* Exercise aim *
Write out every line of the records below word for word, omitting the pictures.

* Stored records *
□ □ □

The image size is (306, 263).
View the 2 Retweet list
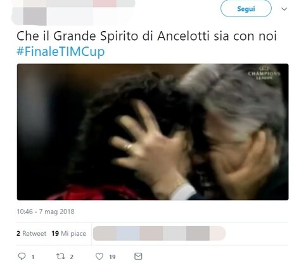pos(31,233)
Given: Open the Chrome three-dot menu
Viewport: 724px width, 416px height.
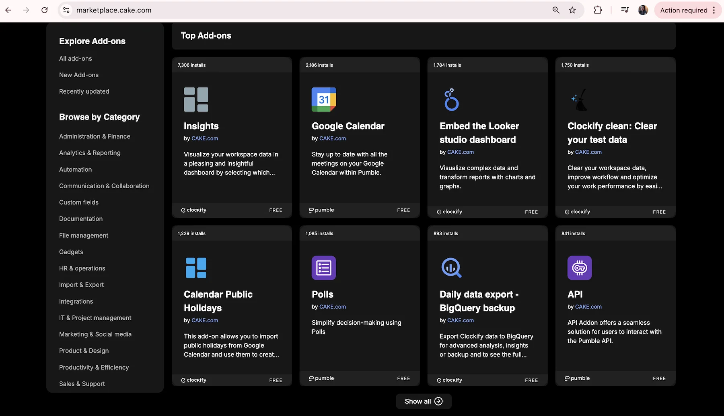Looking at the screenshot, I should (714, 10).
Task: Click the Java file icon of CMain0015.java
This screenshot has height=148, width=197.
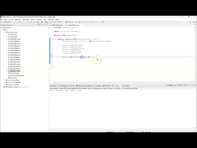Action: (8, 71)
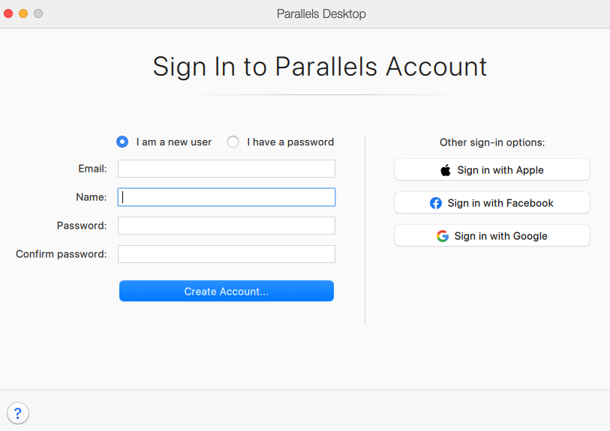The height and width of the screenshot is (431, 610).
Task: Close the Parallels Desktop window
Action: 9,13
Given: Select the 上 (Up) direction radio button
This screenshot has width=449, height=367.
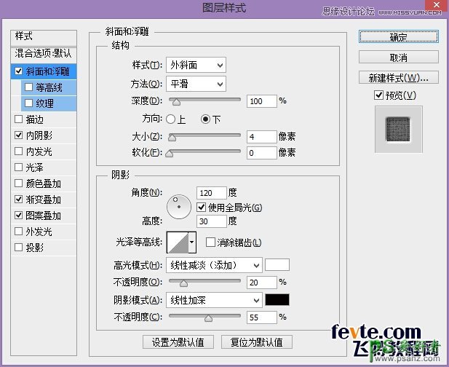Looking at the screenshot, I should click(x=171, y=119).
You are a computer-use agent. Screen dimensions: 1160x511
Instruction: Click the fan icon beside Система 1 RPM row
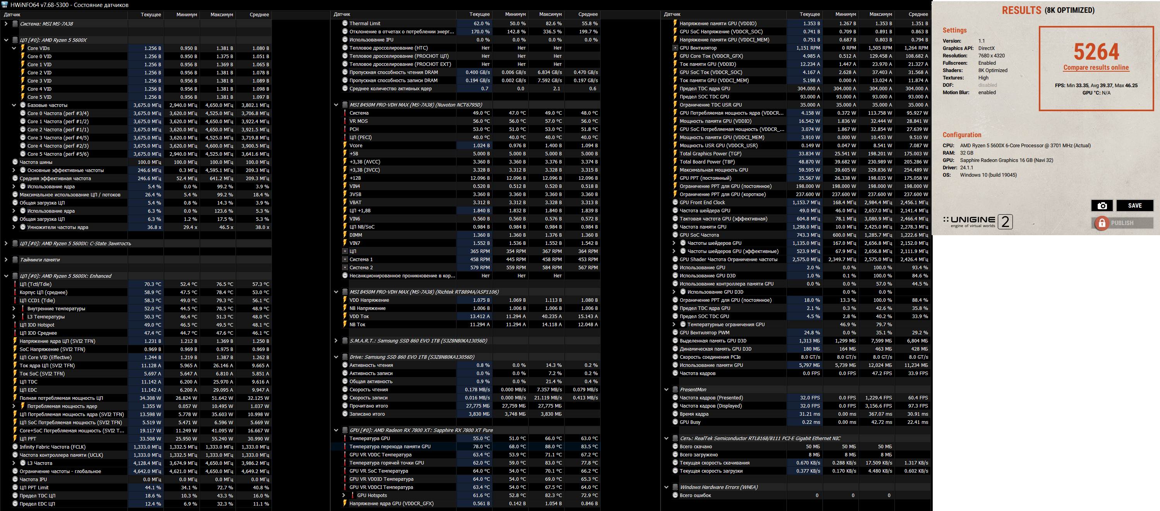[x=345, y=260]
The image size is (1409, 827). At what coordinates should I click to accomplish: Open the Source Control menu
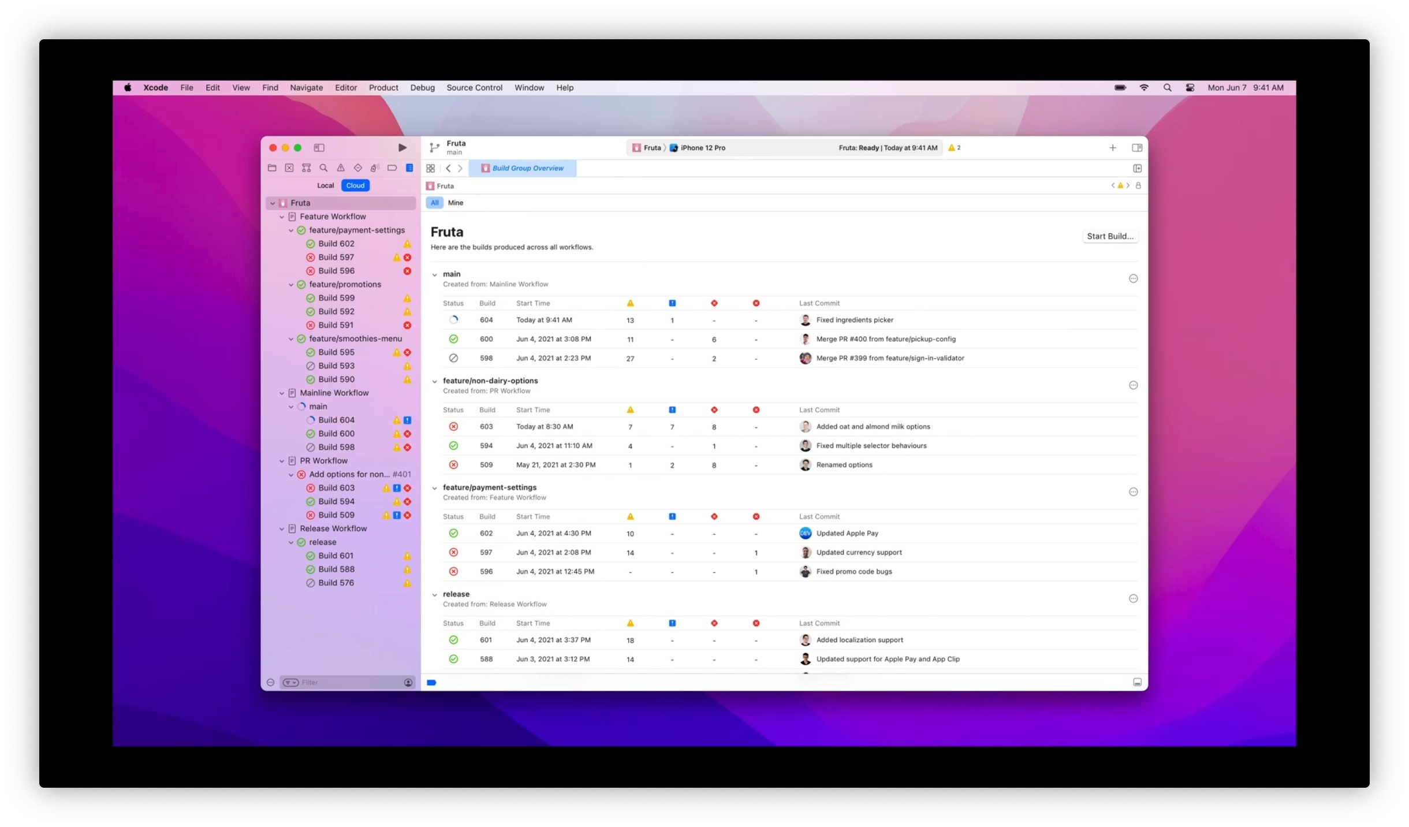point(474,88)
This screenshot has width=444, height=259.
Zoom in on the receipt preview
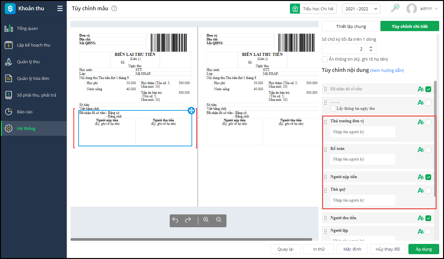click(x=206, y=220)
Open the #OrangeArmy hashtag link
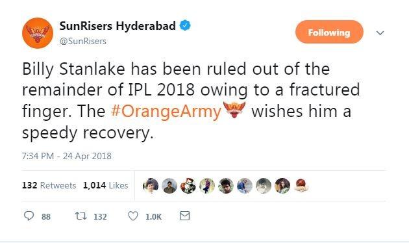This screenshot has height=243, width=409. click(x=166, y=111)
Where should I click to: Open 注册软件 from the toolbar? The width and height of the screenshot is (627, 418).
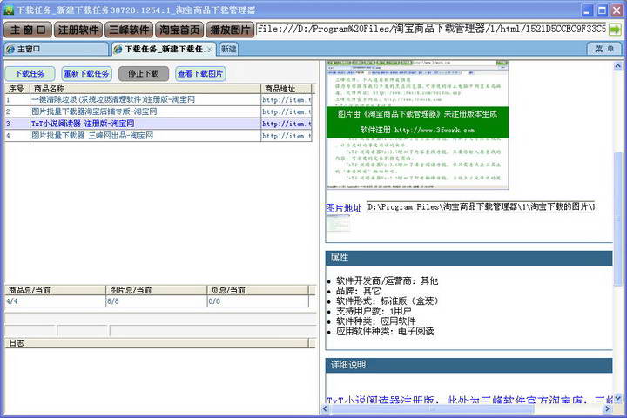tap(78, 29)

□ □ □

* Expected output *
The image size is (306, 263).
View the 2 Retweet list
pos(31,233)
Given: Open the Chrome three-dot menu
Viewport: 724px width, 416px height.
Looking at the screenshot, I should (714, 10).
Task: Click the Java file icon of CMain0015.java
This screenshot has height=148, width=197.
Action: (8, 71)
The height and width of the screenshot is (431, 610).
Task: Close the Parallels Desktop window
Action: 9,13
Given: Select the 上 (Up) direction radio button
This screenshot has width=449, height=367.
Looking at the screenshot, I should click(x=171, y=119).
You are a computer-use agent. Screen dimensions: 1160x511
Instruction: Click the fan icon beside Система 1 RPM row
[x=345, y=260]
The image size is (1409, 827). At what coordinates should I click to accomplish: Open the Source Control menu
point(474,88)
This screenshot has width=444, height=259.
Zoom in on the receipt preview
click(x=206, y=220)
Open the #OrangeArmy hashtag link
This screenshot has height=243, width=409. click(x=166, y=111)
Where should I click to: Open 注册软件 from the toolbar? The width and height of the screenshot is (627, 418).
tap(78, 29)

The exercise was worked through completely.